↓

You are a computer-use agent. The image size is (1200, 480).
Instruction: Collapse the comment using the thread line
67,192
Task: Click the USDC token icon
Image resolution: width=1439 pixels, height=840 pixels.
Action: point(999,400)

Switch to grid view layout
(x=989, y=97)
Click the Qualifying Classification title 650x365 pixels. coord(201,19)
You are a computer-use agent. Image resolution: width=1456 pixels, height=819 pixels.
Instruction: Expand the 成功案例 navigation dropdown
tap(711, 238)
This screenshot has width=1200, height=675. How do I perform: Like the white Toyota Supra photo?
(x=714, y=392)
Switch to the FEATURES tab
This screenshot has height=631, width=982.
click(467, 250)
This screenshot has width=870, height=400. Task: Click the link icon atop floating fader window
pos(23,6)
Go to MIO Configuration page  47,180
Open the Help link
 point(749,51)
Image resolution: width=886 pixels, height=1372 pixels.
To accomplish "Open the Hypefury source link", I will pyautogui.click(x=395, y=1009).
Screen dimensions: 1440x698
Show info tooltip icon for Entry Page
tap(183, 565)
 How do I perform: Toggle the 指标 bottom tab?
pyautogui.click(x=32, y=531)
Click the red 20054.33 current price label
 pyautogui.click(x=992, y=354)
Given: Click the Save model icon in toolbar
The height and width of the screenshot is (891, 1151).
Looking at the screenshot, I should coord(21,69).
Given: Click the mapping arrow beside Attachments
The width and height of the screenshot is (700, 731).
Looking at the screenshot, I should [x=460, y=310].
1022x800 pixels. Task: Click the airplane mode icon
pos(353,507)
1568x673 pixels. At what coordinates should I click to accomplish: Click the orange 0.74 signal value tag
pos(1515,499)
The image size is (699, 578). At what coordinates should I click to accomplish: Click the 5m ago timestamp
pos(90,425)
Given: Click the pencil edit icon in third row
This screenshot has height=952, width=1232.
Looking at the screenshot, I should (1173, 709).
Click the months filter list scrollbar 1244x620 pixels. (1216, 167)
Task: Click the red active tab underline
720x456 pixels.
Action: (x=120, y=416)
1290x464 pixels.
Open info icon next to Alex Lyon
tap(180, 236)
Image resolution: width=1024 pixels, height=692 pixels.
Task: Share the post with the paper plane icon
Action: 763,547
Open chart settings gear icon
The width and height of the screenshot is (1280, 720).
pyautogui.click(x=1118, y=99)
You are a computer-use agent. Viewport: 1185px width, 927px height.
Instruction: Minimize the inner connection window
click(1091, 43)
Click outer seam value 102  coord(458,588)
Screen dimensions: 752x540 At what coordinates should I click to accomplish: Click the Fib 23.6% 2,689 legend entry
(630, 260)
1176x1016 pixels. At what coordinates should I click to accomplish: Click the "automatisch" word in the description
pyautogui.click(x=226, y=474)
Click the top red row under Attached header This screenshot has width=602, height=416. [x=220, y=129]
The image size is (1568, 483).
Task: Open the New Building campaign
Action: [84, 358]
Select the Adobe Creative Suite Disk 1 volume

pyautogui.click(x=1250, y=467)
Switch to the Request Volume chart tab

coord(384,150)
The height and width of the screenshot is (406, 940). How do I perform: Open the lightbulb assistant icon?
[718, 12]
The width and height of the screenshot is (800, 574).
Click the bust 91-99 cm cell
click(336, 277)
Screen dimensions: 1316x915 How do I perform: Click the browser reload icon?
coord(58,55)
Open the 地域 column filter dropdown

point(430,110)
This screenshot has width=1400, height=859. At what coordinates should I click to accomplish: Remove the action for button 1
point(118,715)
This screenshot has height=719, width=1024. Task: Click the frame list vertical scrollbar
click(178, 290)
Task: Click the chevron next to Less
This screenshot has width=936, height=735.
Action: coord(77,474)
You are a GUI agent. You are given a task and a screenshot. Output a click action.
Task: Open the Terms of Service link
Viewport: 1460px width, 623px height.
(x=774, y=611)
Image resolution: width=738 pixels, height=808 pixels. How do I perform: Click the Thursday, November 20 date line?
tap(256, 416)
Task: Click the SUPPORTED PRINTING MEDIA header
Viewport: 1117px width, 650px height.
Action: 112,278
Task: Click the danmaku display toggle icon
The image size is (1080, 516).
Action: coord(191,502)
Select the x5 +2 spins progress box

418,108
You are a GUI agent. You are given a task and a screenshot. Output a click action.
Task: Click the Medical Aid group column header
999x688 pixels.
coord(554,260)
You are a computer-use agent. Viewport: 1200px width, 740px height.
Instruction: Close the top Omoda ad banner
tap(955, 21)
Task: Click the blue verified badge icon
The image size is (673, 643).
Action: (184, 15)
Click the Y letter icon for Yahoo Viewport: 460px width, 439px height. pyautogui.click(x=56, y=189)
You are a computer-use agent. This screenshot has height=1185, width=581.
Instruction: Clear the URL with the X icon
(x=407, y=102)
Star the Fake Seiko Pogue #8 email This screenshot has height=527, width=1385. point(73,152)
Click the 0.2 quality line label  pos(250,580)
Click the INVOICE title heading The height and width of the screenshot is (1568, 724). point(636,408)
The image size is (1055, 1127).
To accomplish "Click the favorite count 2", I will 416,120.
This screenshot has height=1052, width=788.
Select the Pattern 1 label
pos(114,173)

↑

About this exercise:
Output only an exact transcription of the lines above from the one with "Task: Click the danmaku display toggle icon" up to and including the one with "You are a computer-use agent. Viewport: 1200px".

Completed exercise:
Task: Click the danmaku display toggle icon
The image size is (1080, 516).
Action: coord(191,502)
Select the x5 +2 spins progress box

418,108
You are a GUI agent. You are given a task and a screenshot. Output a click action.
Task: Click the Medical Aid group column header
999x688 pixels.
coord(554,260)
You are a computer-use agent. Viewport: 1200px width, 740px height.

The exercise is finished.